障害者総合支援法は、正式名称を「障害者の日常生活及び社会生活を総合的に支援するための法律」といい、2013年に施行された障害者と障害児を対象とした障害福祉施策を定めた法律です。この法律は、障害のある人が基本的人権を持つ個人として尊厳にふさわしい生活を送るために必要な支援を総合的に行うことを目的としています。

基本理念

障害者総合支援法は、以下の6つの基本理念に基づいて運営されています。

  • 障害の有無に関わらず全ての国民が個人として尊重されること
  • 障害の有無に関わらず全ての国民が相互に尊重し合いながら共生する社会を実現すること
  • 全ての障害者および障害児が可能な限り身近な場所で日常生活や社会生活に必要な支援を受けられること
  • 社会参加の機会が確保されること
  • 地域社会において選択の機会があり、他者との共生が妨げられないこと
  • 障害者および障害児が日常生活・社会生活を営むうえでの障壁を取り除くよう資すること

これらの理念は、障害によって差別されたり機会を奪われたりしないこと、そのために必要な支援を提供することを掲げています。

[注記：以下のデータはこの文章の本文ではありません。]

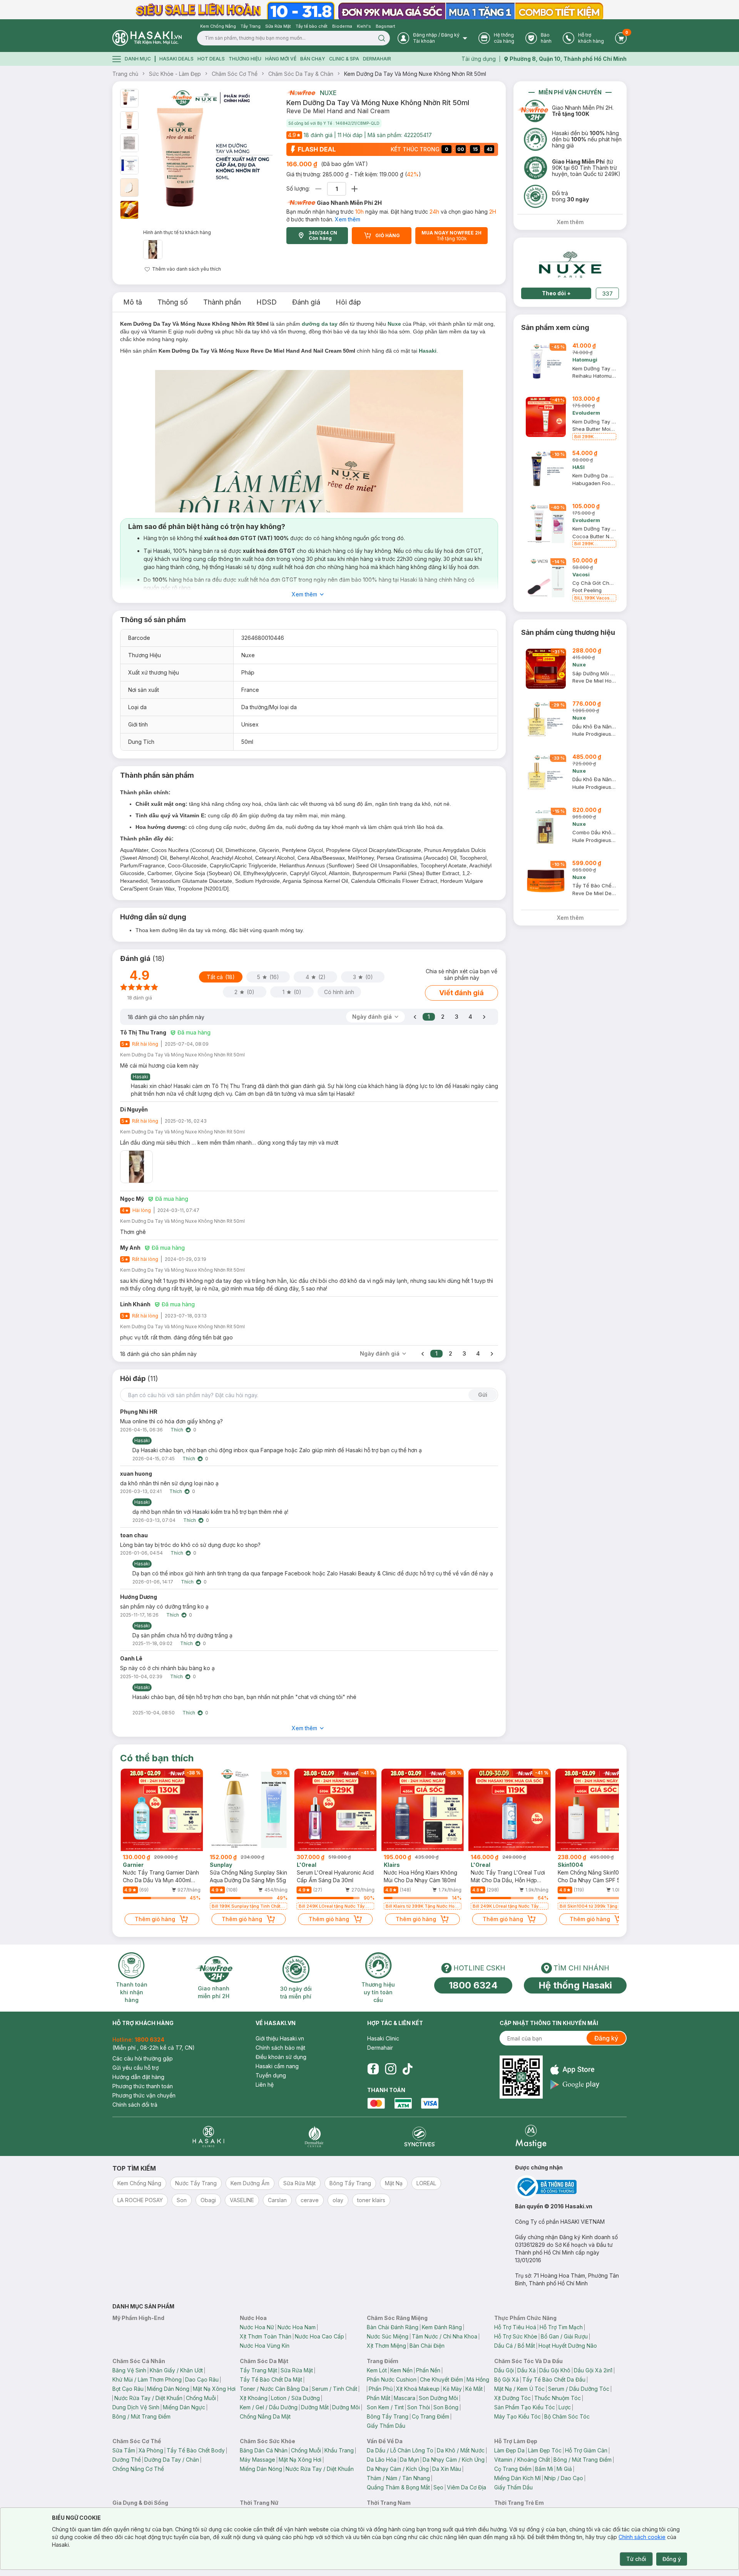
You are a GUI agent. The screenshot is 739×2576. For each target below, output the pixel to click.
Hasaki (427, 351)
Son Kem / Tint (385, 2407)
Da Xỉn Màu (446, 2469)
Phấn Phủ (381, 2388)
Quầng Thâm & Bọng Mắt (398, 2487)
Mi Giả (564, 2469)
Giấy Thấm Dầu (386, 2425)
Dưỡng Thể (126, 2459)
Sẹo (438, 2487)
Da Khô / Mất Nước (461, 2450)
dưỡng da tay (320, 324)
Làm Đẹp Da (509, 2450)
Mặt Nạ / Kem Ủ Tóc (519, 2388)
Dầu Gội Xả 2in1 (593, 2370)
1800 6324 (473, 1985)
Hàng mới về (280, 59)
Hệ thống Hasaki (575, 1985)
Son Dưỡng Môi (438, 2398)
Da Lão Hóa (381, 2459)
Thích (177, 1430)
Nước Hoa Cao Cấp (319, 2336)
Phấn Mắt (378, 2398)
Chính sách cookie (642, 2537)
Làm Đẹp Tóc (545, 2450)
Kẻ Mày (452, 2388)
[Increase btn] (354, 189)
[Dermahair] (314, 2136)
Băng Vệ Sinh (129, 2370)
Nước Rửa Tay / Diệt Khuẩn (148, 2398)
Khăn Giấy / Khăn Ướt (176, 2370)
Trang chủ (125, 73)
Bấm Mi (544, 2469)
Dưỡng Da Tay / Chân (171, 2459)
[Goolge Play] (574, 2084)
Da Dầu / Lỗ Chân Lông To (400, 2450)
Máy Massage (257, 2459)
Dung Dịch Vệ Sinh (135, 2407)
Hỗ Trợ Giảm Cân (586, 2450)
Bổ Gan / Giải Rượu (564, 2336)
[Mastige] (531, 2136)
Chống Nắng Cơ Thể (138, 2469)
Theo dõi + (556, 293)
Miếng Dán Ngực (184, 2407)
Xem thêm (347, 219)
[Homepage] (147, 38)
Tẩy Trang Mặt (258, 2370)
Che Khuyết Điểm (441, 2379)
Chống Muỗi (201, 2398)
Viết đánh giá (461, 993)
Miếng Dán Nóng (168, 2388)
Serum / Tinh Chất (334, 2388)
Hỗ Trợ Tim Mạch (561, 2327)
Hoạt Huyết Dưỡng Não (567, 2345)
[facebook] (373, 2069)
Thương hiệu (245, 59)
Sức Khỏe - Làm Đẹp (175, 73)
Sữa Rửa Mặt (297, 2370)
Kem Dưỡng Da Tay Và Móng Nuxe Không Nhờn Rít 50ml (415, 73)
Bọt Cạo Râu (128, 2388)
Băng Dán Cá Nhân (264, 2450)
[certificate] (571, 2187)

障害者総合支援法の最も重要な点は、障害のある人を「支援の対象」ではなく「権利の主体」として位置づけている点です。この考え方の転換が、現代の障害福祉の基盤となっています。

障害福祉専門家

共生社会の実現

障害者総合支援法は、「共生社会」の実現を目指しています。共生社会とは、障害の有無によって分け隔てられることなく、相互に人格と個性を尊重し合いながら共に生きる社会のことです。この理念に基づき、障害者が社会の一員として地域の中で暮らせるよう、さまざまな支援が提供されています。

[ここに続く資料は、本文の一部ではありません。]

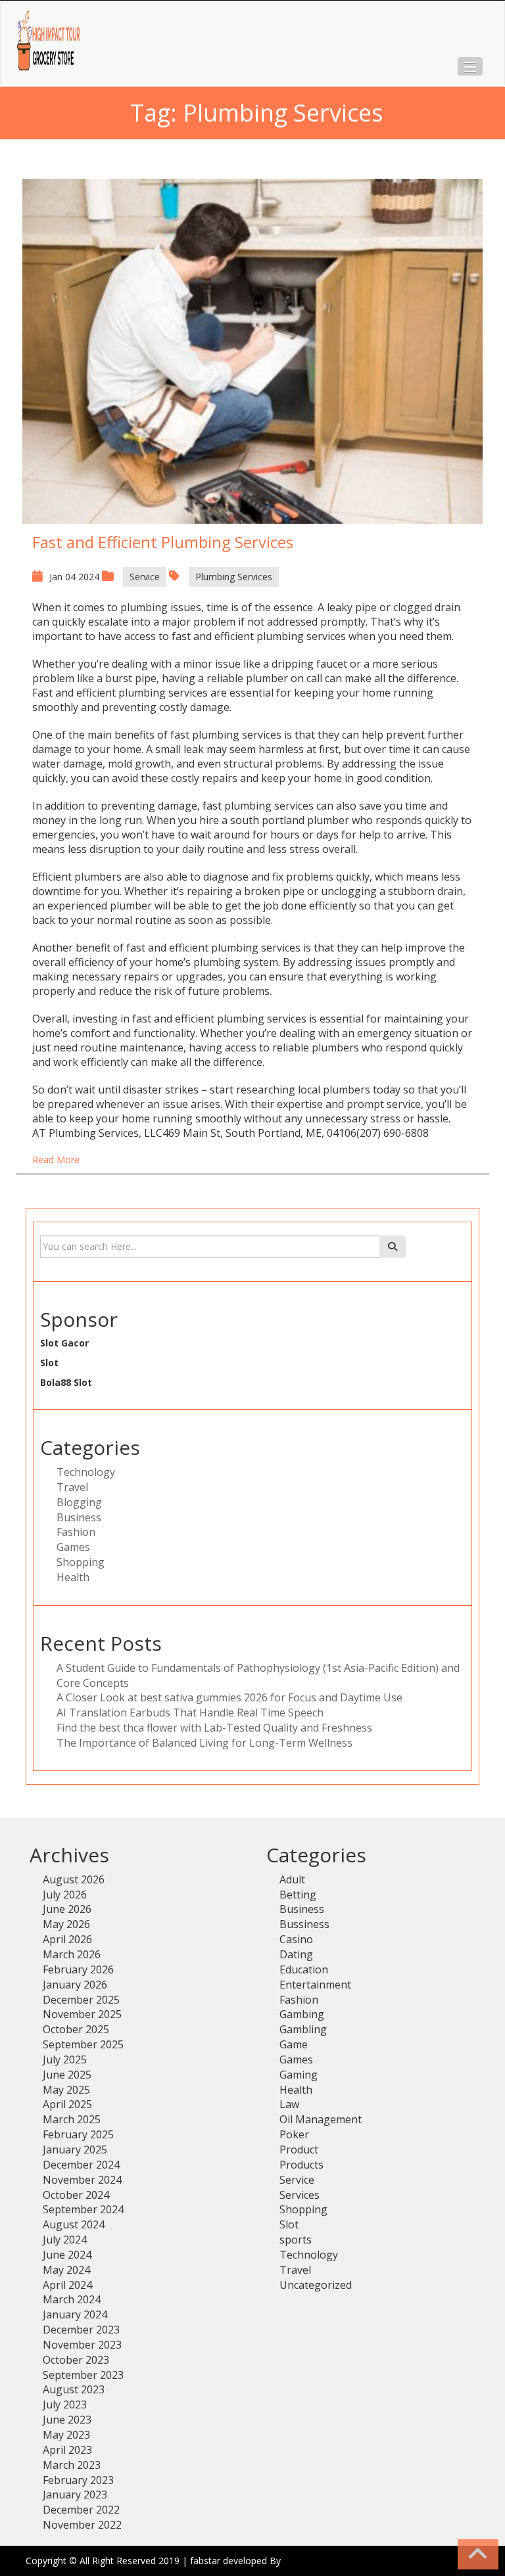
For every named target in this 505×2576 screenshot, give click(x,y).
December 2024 (81, 2164)
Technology (86, 1472)
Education (303, 1969)
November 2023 (82, 2344)
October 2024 (76, 2195)
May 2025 (66, 2089)
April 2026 (67, 1939)
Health (73, 1577)
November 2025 (82, 2014)
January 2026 (75, 1984)
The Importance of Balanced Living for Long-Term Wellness (204, 1743)
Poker (294, 2134)
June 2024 (67, 2254)
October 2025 (76, 2029)
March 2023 (72, 2465)
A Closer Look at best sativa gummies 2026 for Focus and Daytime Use (229, 1697)
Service (145, 576)
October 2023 (76, 2360)
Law (289, 2104)
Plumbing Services (233, 576)
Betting (297, 1894)
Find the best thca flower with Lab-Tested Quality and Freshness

また、障害者が自分の生活のあり方を自ら選択でき、その実現のために必要な支援を受けられることも重要な概念です。

どこで誰と住むかという選択の自由や、社会参加の機会が保障されることにより、障害者の自己決定が尊重される社会を目指しています。

障害者総合支援法の対象者

障害者総合支援法では、障害の種類や程度に応じて様々な支援サービスが提供されています。ここでは、どのような人がこの法律の対象となるのかを詳しく見ていきましょう。

障害者総合支援法が対象とする人々

障害者総合支援法の対象者は、大きく以下の3つのカテゴリーに分けられます。

区分 対象者となる条件
18歳以上の対象者 ・身体障害者の方
・知的障害者の方
・精神障害者(発達障害者を含む)の方
18歳未満の対象者(障害児) ・身体障害、知的障害、精神障害(発達障害を含む)があり、支援を必要とする方
難病患者 ・厚生労働省が定める「指定難病」に該当し、日常生活や社会生活に制限がある方

特筆すべき点として、障害者自立支援法(障害者総合支援法の前身)では対象外だった発達障害と難病患者が含まれるようになったことは、大きな進歩と言えるでしょう。

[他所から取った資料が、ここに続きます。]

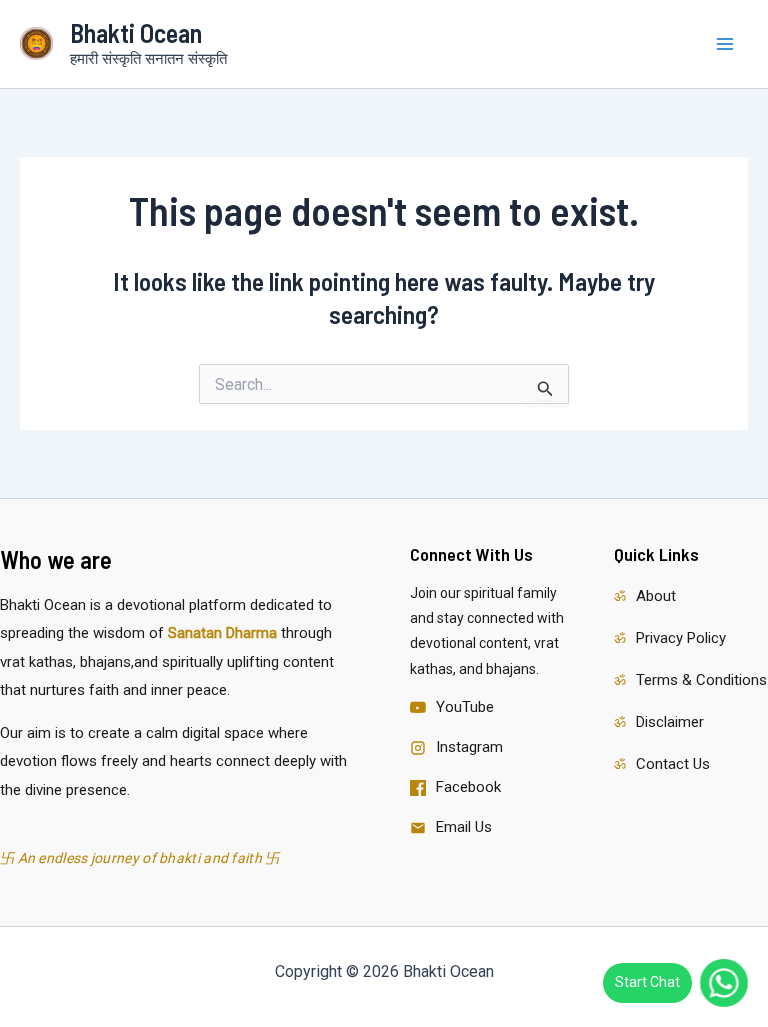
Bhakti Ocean (136, 32)
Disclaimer (670, 722)
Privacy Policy (681, 638)
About (656, 596)
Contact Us (673, 764)
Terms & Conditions (701, 680)
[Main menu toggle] (726, 44)
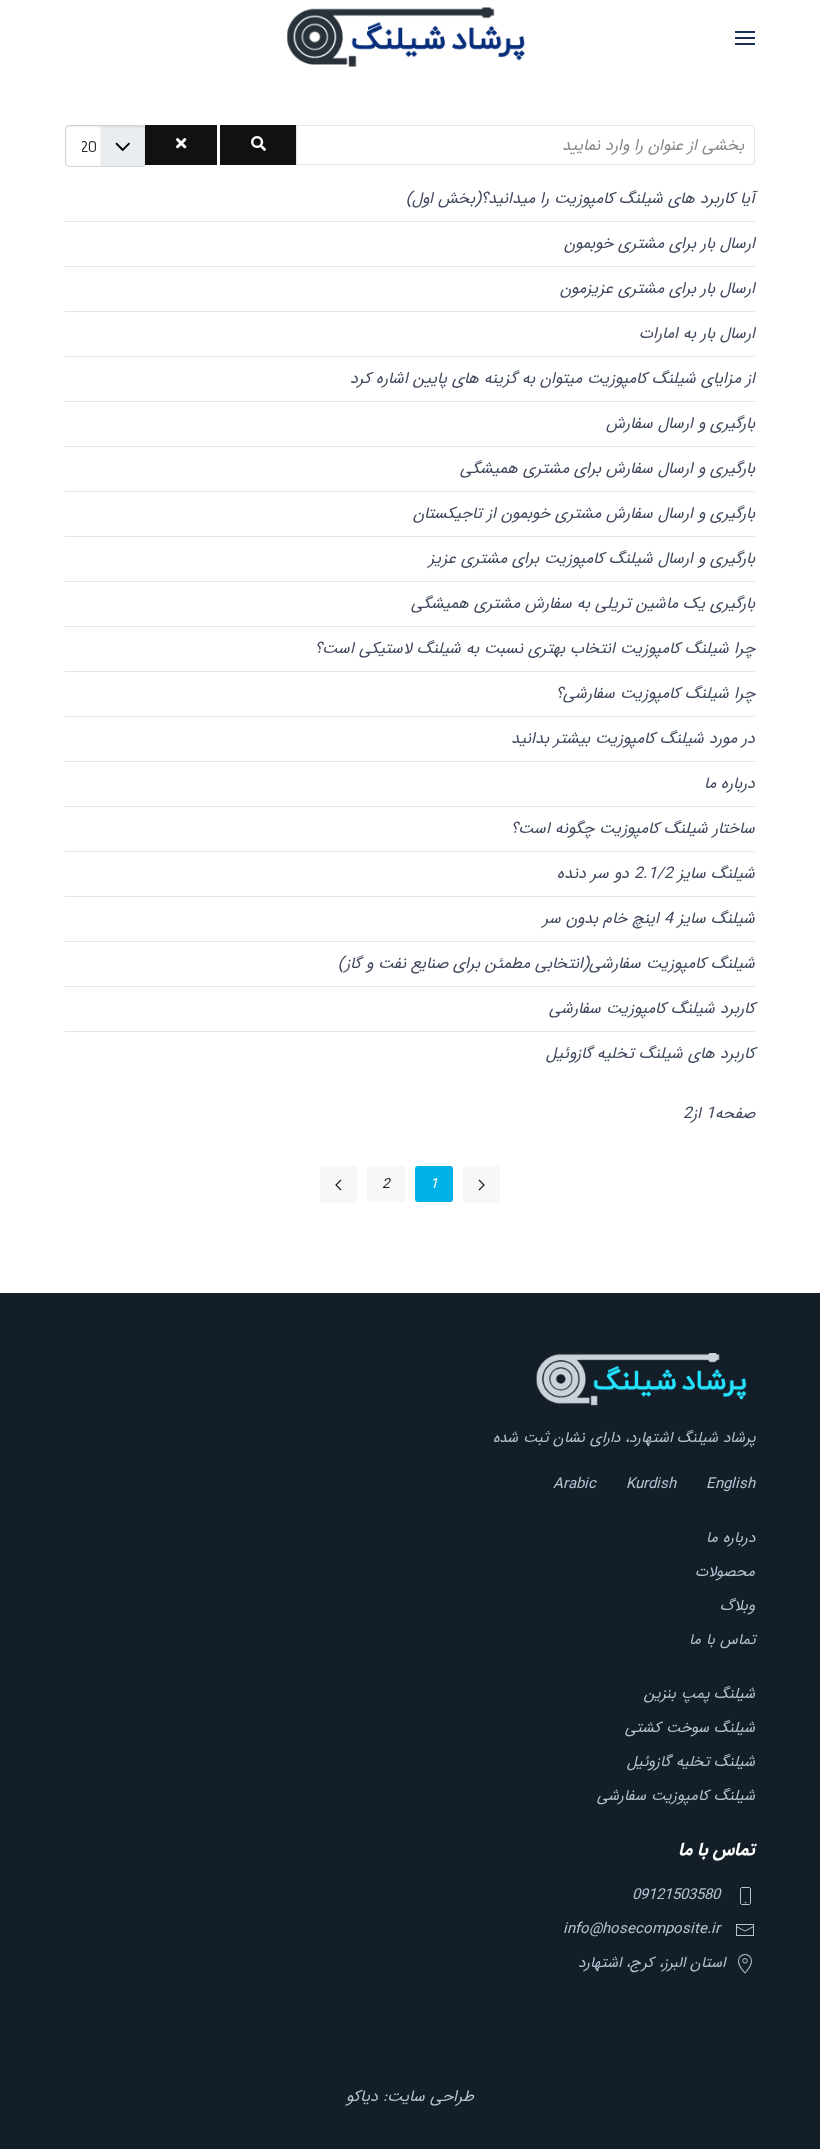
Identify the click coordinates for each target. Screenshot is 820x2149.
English (730, 1484)
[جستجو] (258, 145)
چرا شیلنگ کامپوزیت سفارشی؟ (655, 693)
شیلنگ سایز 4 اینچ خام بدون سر (649, 918)
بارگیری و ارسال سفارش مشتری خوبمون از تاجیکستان (584, 513)
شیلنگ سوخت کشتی (690, 1728)
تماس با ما (722, 1640)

障害者手帳を持っていなくても、必要な支援が受けられる場合があります。特に精神障害や発達障害、難病の方は、診断書などで支援の必要性が認められれば、サービスを利用できることがあります。

相談支援専門員

出典:

障害支援区分について

障害者総合支援法のサービスを利用する際、多くの場合「障害支援区分」の認定を受ける必要があります。障害支援区分とは、障害の程度や必要な支援の度合いを客観的に評価するための基準です。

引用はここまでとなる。